Zakwas na chleb oraz wypieki.doc

(1082 KB) Pobierz
Nie ukrywam, że im lepsza mąka tym lepszy zakwas a co za tym idzie, lepszy chleb

Nie ukrywam, że im lepsza mąka tym lepszy zakwas a co za tym idzie, lepszy chleb. 
Od jakiegoś czasu używam bardzo dobrej i ekologicznej mąki z młyna, który ma ponad półwieczne doświadczenie w mieleniu zboża na mąkę. Młyn ten znajduje się na Podkarpaciu, a więc na terenach uznawanych za bardzo czyste. W związku z tym ich mąka ma bardzo wysoką jakość. Oprócz mąki można u nich nabyć również kaszę i otręby. Młyn posiada certyfikat na produkcję ekologiczną, jak dla mnie jest to bardzo wiarygodne miejsce a mąkę, którą używam polecam każdemu kto ceni sobie smak i jakość wypiekanego chleba. Zachęcam Was do zapoznania się z szeroką ofertą produktów jakie posiada młyn oraz do zakupu. Po szczegóły zapraszam na stronę Młyn Kopytowa 

Do produkcji swojego zakwasu użyłam ekologicznej mąki żytniej typ 720 oraz mąki żytniej razowej typ 2000 

 

By zrobić zakwasu nie potrzebna jest nam waga, wystarczy zapamiętać, że stosunek wody do mąki musi być 1:1, czyli na jedną porcje mąki musimy dodać mniej więcej tyle samo wody.

 

Składniki zakwasu:

 

50 g ( ok 5 łyżek ) ekologicznej mąki żytniej typ 720 

 

50 g ( ok 5-6 łyżek ) letniej wody

 

Mąkę i wodę połączyć ze sobą, całość dokładnie mieszając aż powstanie masa o konsystencji przypominającej gęste ciasto naleśnikowe. Mieszankę zakwasową przelać do wysokiego słoika, który przykryć lnianą ściereczką przymocowaną gumką recepturką. Słoik odstawić w ciepłe miejsce ( 24 st C ), na 24 godziny. 

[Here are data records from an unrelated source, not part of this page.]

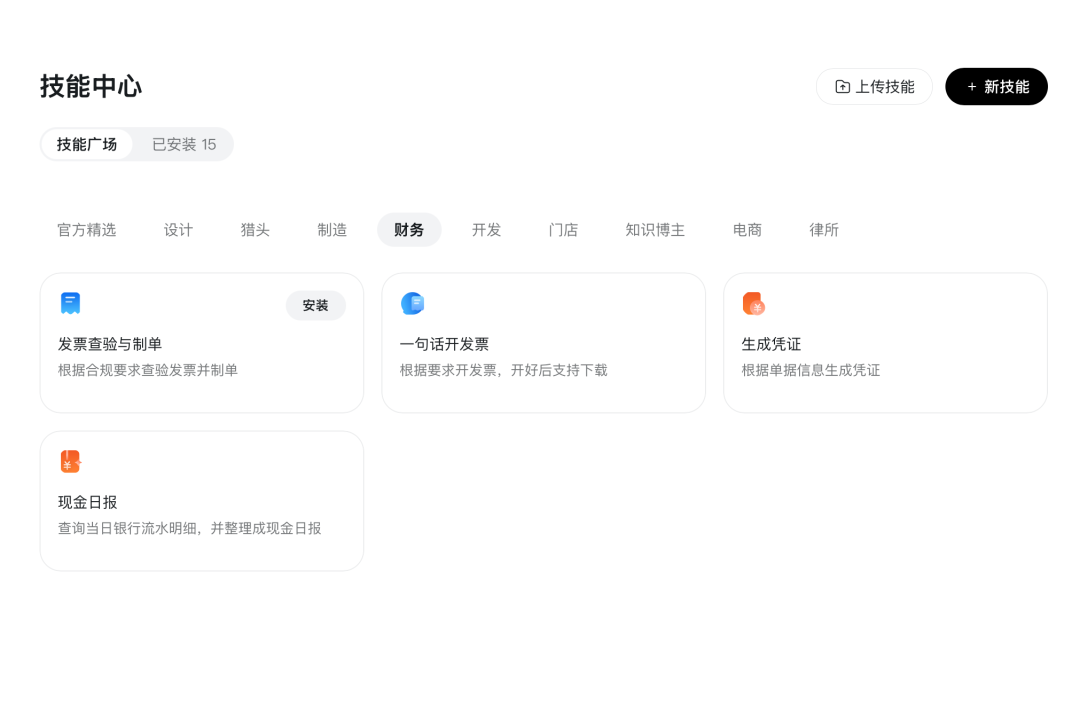
Task: Click the plus icon in 新技能 button
Action: pos(971,87)
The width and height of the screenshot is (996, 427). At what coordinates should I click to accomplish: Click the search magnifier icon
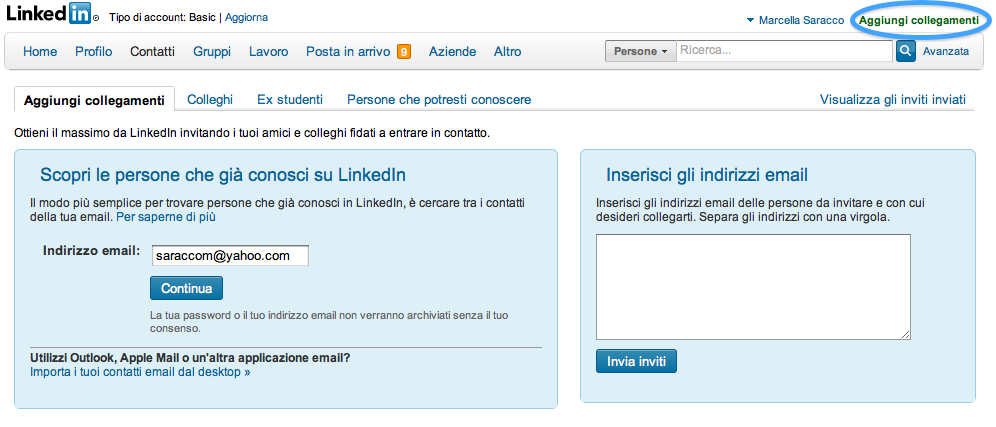pyautogui.click(x=906, y=51)
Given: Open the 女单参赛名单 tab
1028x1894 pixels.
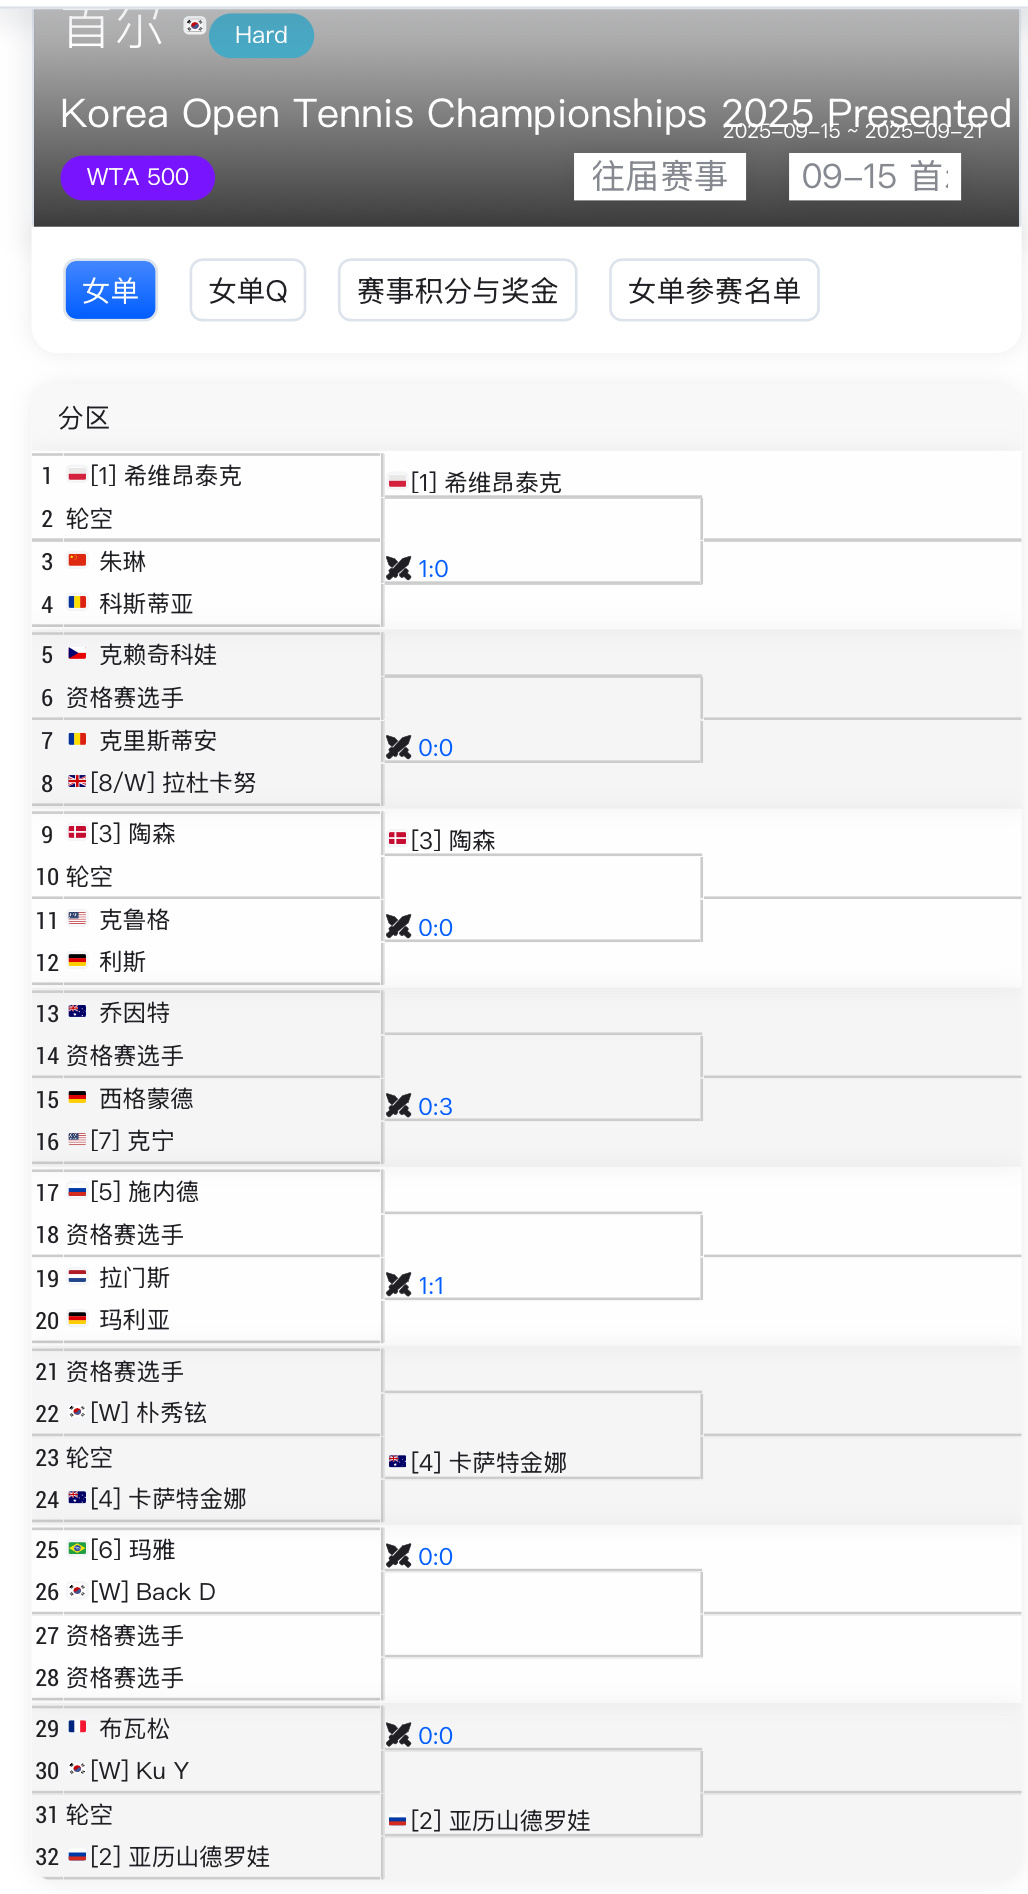Looking at the screenshot, I should (x=714, y=290).
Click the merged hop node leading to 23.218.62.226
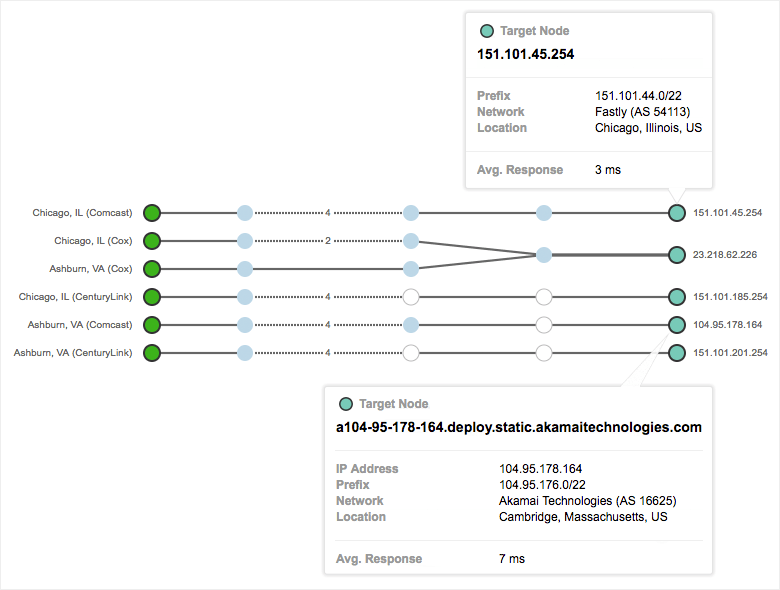The image size is (780, 590). (544, 255)
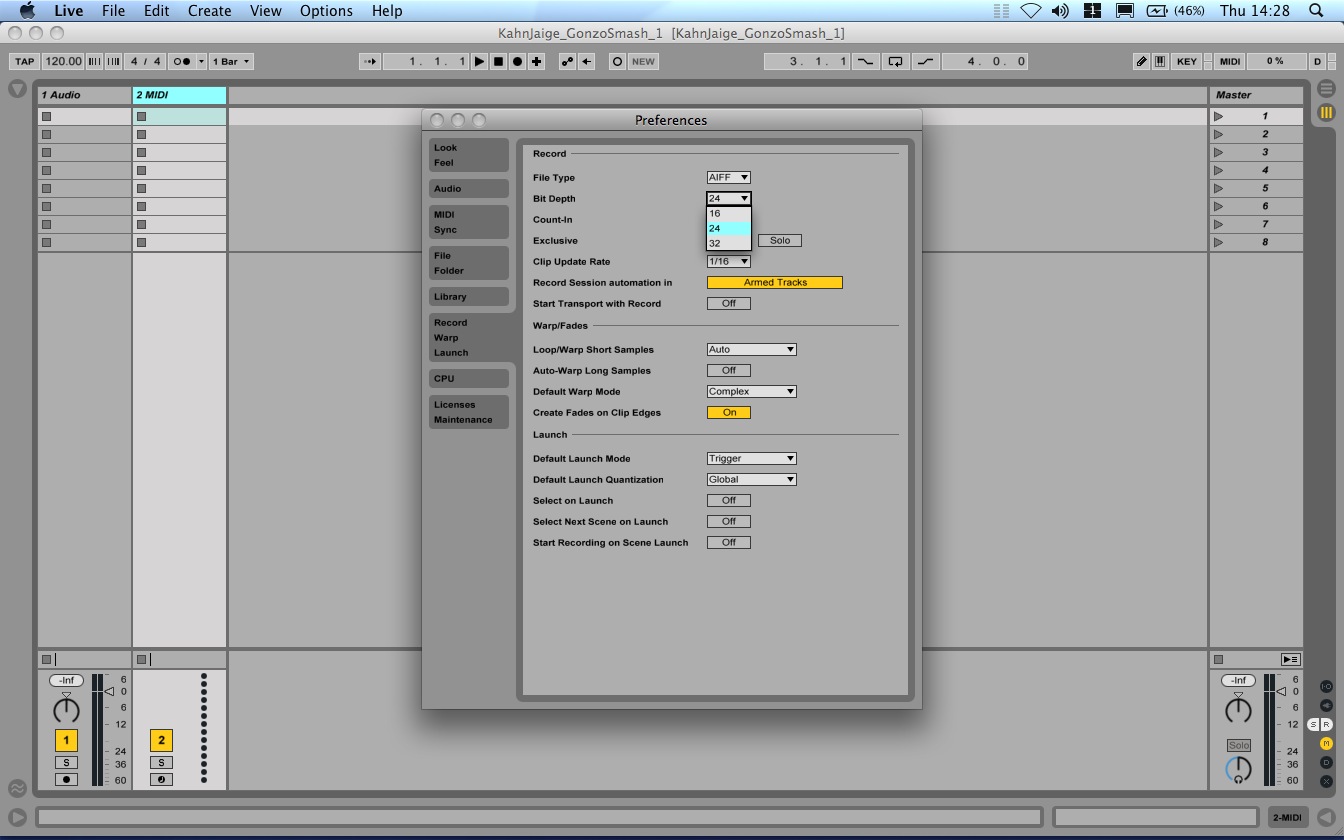Toggle Create Fades on Clip Edges
Viewport: 1344px width, 840px height.
tap(728, 412)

Ja swój zakwas trzymam na lodówce, która stoi blisko grzejnika.

 

Po 24 godzinach widoczne są pęcherzyki powietrza, jest ich dość dużo i są małe. To oznacza, że zakwas zaczyna pracować i musimy go dokarmić, dodając mąkę i wodę. Zanim jednak to zrobimy 1/2 zakwasu wyrzucamy i dokarmiamy pozostałą część.

 

Pierwsze dokarmianie:

1/2 zakwasu z dnia poprzedniego

50 g mąki żytniej typ 720

  50 g leniej wody

 

Całość dokładnie mieszamy, pilnujemy by zakwas miał odpowiednią konsystencję, możemy to regulować dodając trochę więcej wody lub mąki. Po wymieszaniu składników, zakwas odstawiamy na kolejne 24 godziny. Po tym czasie ponownie wyrzucamy 1/2 część zakwasu a pozostałą część dokarmiamy. Czynność tą powtarzamy przez 7 dni dokarmiając połowę zakwasu z dnia poprzedniego ( drugą połowę wyrzucamy ) tą sama ilością mąki i wody.

Po tym czasie zakwas jest gotowy do użytku i możemy piec na nim chleb. 

 

Aktywny zakwas powinien mieć widoczne pęcherzyki powietrza, powinno być ich dość dużo. Zapach zakwasu zależy od jego dojrzałości, ale powinien pachnieć lekko octowo. Im zakwas jest starszy tym jego octowy zapach jest silniejszy, po każdym kolejnym dokarmieniu zapach lekko łagodnieje.

Chleb można piec już 7 dnia po tym jak zostanie dokarmiony dnia 6. Pamiętajmy jednak, że zakwas musi być aktywny, musi pracować, kiedy zauważymy, że lekko opadł musimy ponownie go dokarmić kilkoma łyżkami mąki i wody i piec chleb po ok 4 godzinach od dokarmienia. 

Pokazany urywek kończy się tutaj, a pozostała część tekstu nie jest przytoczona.